If a line of the data below holds the string "Viewport", copy it.
Content starts
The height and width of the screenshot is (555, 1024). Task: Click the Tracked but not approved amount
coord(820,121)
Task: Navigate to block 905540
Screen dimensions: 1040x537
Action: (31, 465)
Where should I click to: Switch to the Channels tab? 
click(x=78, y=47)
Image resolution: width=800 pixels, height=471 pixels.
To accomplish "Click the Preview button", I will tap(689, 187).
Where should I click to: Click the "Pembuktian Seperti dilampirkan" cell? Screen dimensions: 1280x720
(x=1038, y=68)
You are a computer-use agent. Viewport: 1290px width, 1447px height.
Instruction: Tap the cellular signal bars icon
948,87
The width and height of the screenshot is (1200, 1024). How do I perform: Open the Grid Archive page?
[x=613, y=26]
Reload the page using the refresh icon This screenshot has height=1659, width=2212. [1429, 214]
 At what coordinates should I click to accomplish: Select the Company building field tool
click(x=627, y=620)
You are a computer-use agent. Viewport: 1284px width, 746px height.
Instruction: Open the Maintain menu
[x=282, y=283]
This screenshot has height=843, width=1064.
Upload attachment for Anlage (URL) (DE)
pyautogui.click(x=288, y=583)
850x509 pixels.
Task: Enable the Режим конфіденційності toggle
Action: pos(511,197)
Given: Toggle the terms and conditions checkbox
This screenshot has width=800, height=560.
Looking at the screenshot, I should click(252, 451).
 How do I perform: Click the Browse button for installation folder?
Content ends
*Output*.
You are a computer-use agent. Viewport: 1290px width, 1447px height.
You are a computer-use agent. Viewport: 1284px width, 746px height.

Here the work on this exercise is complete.